At the same time, he said, he had a hesitation in his game.
"It just felt like something was missing," he said. "It's like I knew what was coming. I saw the pitches, but something wasn't clicking."
On June 22, Thomas was batting .203, while watching Brennan Boesch and Casper Wells play in Detroit. They were a level behind him a few years earlier. So was Andy Dirks, a similar style of player who made an impression on the Tigers last spring.
A .284 average in July was the first sign of a rally, though he still had more strikeouts than hits. He went into the final week of the season with a .234 average, thanks in part to a fractured left finger that hampered him in August and cost him the second half of the month. Then came his closing shot.
For his final four games, Thomas showed the multi-tooled talent that won over the Tigers a few years ago. He went 10-for-16 with a home run, three RBIs, two runs scored, two strikeouts and four stolen bases.
With that, he hit .309 with an .843 OPS after the All-Star break. For the year, he batted .253 with 12 homers, 53 RBIs and 20 stolen bases. More important, he felt like himself.
"After the All-Star break, that's when it really started going a lot better," Thomas said. "I finished really strong. I was running good, stealing bags, hitting the ball all over the ballpark. I felt great. I felt like I was me again. That first half was rough."
Just as important, the Tigers saw the same thing. That might have kept him on the 40-man roster going into the offseason. Moreover, team officials said he'd come in with a chance to compete for an Opening Day roster spot.
"His swing is showing no side effects of any past injuries or anything," Leyland said. "He looks really good right now. You know, he's a very athletic guy and a very good tools guy -- power, speed, good outfielder. My reports basically were that he started to come on at the end pretty good. Sometimes it takes time to get over those injuries."

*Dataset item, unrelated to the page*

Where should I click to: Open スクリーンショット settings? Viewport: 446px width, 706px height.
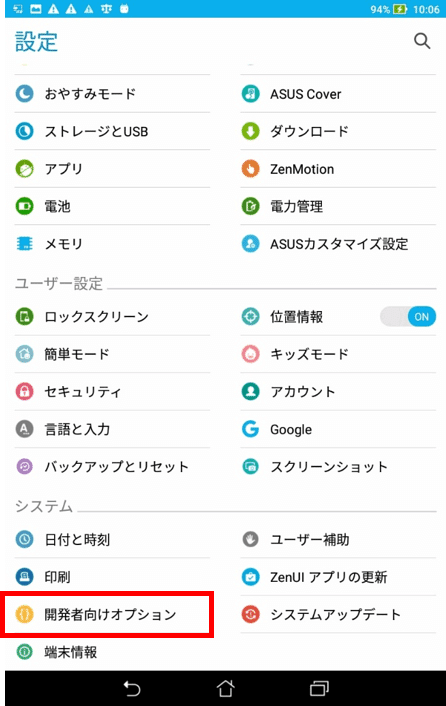338,466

It doesn't always work that way, even with the surgery cases that are successful. Grady Sizemore and Carlos Guillen both eventually made it back, but have battled other injuries since. Victor Martinez could face similar challenges when he makes it back next season, though his surgery came from the same specialist who operated on Thomas.
With Thomas, Detroit could well have the best-case scenario. And if Delmon Young spends some games at designated hitter, opening up left field, the Tigers could have Thomas back in a role.